#### About this exercise:
Extract exactly the range of lines bounded by the line containing "The width and height of the screenshot is (643, 402)." and the final line of the listing, both ends included, and no other lines.

#### Records shown:
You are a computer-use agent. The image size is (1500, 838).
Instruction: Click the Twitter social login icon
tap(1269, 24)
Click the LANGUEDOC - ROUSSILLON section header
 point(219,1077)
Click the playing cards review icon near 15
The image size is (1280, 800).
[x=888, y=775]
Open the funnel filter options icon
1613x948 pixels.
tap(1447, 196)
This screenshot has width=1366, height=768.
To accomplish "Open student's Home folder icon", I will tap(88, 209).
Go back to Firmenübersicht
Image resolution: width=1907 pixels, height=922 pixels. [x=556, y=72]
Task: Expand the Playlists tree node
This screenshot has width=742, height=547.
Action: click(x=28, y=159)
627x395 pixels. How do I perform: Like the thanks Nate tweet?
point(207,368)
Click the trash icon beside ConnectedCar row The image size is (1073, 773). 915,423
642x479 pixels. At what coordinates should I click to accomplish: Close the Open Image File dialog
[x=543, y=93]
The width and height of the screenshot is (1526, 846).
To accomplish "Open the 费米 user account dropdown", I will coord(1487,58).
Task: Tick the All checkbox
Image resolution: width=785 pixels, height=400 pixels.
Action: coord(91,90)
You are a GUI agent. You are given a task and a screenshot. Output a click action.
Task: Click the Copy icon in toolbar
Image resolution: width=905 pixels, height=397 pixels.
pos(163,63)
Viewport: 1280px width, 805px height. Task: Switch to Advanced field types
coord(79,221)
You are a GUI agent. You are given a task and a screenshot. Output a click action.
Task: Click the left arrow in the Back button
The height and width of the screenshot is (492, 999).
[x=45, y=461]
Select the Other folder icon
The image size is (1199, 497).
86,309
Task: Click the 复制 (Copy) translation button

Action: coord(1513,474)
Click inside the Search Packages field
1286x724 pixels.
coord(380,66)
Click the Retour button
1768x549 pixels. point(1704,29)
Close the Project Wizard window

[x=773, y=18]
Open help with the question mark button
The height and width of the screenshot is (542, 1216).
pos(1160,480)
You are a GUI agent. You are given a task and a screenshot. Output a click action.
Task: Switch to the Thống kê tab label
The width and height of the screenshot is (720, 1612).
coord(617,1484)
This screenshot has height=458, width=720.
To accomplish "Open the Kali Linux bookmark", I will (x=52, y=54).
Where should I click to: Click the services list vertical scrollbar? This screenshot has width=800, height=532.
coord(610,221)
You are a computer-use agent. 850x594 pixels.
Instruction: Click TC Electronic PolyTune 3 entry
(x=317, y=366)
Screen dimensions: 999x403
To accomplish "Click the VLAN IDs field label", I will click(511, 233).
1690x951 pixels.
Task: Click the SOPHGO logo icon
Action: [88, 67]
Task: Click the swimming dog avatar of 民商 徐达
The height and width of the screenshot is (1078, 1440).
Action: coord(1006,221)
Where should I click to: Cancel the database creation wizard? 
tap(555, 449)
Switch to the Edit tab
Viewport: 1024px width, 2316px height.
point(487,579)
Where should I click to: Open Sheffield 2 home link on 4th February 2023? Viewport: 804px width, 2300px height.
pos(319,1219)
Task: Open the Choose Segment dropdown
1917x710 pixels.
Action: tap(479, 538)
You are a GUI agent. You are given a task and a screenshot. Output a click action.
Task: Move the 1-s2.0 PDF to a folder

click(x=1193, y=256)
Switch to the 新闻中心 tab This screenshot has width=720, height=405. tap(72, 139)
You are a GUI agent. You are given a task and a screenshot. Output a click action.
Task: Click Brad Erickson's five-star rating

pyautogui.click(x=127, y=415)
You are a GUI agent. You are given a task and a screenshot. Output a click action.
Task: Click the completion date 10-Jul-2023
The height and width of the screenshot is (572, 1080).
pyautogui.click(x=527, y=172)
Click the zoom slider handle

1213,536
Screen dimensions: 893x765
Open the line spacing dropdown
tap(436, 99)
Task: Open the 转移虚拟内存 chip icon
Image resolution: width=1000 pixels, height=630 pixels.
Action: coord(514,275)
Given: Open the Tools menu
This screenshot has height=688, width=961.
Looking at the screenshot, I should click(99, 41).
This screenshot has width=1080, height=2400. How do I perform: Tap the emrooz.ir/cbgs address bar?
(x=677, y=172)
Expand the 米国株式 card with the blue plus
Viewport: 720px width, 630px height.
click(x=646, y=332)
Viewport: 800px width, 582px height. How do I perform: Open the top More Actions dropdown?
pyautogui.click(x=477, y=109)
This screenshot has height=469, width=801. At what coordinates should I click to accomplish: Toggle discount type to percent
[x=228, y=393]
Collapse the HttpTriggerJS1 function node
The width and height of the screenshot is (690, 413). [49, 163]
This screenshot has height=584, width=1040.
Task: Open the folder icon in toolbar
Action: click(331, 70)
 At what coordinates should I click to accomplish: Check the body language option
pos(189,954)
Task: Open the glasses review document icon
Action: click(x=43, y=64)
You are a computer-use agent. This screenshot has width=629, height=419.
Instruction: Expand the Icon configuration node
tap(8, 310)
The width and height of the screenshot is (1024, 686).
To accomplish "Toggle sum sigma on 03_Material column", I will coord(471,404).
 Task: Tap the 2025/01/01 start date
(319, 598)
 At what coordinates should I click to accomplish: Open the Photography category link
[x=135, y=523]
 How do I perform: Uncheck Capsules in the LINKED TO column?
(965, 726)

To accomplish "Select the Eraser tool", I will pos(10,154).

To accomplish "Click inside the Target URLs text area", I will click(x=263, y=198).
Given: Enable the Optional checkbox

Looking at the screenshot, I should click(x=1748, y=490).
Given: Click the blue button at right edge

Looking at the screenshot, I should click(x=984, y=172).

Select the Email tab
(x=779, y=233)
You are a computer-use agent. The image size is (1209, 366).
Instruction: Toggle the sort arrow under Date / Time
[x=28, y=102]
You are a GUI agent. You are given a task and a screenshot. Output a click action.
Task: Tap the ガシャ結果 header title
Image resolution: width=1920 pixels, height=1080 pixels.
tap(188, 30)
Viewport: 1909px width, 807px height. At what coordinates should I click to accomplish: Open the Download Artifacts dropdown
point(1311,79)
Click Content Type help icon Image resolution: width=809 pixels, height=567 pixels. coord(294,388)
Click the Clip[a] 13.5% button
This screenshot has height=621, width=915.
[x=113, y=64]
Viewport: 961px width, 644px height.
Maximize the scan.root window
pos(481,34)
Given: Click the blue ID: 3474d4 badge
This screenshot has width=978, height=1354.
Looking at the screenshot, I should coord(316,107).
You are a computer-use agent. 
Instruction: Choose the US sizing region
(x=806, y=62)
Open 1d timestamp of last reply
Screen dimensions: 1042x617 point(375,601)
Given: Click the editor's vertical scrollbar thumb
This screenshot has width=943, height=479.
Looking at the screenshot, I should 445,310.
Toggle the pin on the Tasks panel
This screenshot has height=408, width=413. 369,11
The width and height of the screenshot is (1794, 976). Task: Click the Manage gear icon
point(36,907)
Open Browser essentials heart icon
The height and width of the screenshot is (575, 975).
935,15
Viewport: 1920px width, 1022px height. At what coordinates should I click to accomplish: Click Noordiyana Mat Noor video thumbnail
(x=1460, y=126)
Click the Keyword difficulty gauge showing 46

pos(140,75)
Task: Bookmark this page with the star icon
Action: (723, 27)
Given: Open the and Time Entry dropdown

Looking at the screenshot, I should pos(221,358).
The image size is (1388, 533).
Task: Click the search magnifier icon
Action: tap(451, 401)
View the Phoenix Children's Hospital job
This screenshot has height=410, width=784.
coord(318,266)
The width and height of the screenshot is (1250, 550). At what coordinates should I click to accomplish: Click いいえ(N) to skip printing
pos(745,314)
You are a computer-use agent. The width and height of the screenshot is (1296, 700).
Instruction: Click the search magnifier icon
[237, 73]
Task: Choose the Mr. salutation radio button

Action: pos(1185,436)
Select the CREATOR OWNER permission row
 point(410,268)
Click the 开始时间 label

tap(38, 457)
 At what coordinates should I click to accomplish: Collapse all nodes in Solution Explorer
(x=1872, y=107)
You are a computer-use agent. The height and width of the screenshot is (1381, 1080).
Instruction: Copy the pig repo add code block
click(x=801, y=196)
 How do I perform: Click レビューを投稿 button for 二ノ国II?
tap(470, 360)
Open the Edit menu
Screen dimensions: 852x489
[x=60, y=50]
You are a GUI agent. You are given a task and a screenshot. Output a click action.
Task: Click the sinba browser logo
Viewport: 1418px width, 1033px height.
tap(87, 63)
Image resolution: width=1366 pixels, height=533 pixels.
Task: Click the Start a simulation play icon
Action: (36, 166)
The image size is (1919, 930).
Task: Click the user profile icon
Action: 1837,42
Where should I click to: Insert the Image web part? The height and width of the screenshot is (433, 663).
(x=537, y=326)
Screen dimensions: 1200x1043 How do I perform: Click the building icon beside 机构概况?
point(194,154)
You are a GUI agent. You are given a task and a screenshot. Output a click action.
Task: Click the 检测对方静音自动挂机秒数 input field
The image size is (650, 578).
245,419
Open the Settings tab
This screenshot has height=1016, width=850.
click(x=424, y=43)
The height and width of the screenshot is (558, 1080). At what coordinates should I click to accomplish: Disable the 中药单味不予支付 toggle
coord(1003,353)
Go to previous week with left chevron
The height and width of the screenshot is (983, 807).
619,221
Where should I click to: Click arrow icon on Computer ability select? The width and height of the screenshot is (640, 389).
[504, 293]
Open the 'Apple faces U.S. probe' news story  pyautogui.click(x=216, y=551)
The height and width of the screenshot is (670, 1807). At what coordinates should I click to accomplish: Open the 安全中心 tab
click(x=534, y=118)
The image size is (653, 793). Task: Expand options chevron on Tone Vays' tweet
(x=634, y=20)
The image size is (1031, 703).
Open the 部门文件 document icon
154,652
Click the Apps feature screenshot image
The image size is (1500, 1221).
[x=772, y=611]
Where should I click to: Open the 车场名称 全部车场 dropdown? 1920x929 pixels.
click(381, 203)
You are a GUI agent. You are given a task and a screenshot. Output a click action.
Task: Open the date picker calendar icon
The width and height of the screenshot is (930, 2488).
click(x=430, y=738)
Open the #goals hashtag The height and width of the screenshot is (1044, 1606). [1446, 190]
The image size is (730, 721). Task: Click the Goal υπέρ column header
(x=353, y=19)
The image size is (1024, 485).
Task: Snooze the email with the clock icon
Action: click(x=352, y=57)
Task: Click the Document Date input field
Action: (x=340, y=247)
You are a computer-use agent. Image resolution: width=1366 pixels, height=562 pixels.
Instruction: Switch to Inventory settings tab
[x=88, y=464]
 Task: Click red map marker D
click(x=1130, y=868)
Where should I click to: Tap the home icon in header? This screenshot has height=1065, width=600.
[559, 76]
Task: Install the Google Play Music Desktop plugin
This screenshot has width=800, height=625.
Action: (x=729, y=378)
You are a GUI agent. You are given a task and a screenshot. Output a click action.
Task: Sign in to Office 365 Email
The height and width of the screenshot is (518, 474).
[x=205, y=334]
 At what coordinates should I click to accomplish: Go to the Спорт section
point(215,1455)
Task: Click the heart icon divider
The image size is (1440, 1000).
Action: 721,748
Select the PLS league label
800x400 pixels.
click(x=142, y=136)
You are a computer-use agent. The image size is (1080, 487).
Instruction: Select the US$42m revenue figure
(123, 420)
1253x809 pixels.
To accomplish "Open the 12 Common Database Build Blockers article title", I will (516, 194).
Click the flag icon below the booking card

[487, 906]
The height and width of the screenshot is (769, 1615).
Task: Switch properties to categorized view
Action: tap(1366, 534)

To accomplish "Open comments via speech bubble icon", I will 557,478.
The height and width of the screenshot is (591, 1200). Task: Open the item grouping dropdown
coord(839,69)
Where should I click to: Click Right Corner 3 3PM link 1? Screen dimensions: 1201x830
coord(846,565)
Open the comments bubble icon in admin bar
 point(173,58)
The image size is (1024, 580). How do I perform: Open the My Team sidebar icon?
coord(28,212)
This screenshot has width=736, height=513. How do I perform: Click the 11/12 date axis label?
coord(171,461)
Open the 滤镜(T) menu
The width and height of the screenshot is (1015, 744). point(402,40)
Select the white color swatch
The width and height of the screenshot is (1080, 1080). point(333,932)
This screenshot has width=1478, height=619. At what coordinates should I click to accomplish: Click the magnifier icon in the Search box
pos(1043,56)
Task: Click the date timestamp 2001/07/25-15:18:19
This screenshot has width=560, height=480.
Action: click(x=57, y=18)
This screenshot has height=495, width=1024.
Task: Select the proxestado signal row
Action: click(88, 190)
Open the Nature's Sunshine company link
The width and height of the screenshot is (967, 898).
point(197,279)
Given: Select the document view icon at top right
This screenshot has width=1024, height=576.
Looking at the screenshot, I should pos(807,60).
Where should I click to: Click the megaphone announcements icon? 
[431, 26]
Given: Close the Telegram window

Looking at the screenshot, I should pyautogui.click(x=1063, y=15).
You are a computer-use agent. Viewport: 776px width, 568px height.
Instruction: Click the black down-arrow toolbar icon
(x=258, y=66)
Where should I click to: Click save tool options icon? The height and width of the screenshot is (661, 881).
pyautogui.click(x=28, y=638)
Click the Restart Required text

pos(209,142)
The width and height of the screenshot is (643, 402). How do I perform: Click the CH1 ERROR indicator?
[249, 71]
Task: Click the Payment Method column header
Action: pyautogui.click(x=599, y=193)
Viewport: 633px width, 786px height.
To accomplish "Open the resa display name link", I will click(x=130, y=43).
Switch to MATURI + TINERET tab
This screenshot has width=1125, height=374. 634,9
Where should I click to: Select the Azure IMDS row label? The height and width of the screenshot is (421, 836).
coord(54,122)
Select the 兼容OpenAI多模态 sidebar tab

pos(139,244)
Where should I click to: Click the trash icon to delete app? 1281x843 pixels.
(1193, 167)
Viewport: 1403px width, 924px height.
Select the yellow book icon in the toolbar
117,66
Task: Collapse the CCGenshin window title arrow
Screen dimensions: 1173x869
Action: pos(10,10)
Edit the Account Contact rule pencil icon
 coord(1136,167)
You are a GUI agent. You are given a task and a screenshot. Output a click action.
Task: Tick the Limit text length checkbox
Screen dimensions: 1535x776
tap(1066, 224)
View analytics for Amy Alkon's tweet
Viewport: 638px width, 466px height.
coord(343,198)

#### Answer for this exercise:
The width and height of the screenshot is (643, 402). How do I perform: Click the CH1 ERROR indicator?
[249, 71]
Task: Click the Payment Method column header
Action: pyautogui.click(x=599, y=193)
Viewport: 633px width, 786px height.
To accomplish "Open the resa display name link", I will click(x=130, y=43).
Switch to MATURI + TINERET tab
This screenshot has width=1125, height=374. 634,9
Where should I click to: Select the Azure IMDS row label? The height and width of the screenshot is (421, 836).
coord(54,122)
Select the 兼容OpenAI多模态 sidebar tab

pos(139,244)
Where should I click to: Click the trash icon to delete app? 1281x843 pixels.
(1193, 167)
Viewport: 1403px width, 924px height.
Select the yellow book icon in the toolbar
117,66
Task: Collapse the CCGenshin window title arrow
Screen dimensions: 1173x869
Action: pos(10,10)
Edit the Account Contact rule pencil icon
 coord(1136,167)
You are a GUI agent. You are given a task and a screenshot. Output a click action.
Task: Tick the Limit text length checkbox
Screen dimensions: 1535x776
tap(1066, 224)
View analytics for Amy Alkon's tweet
Viewport: 638px width, 466px height.
coord(343,198)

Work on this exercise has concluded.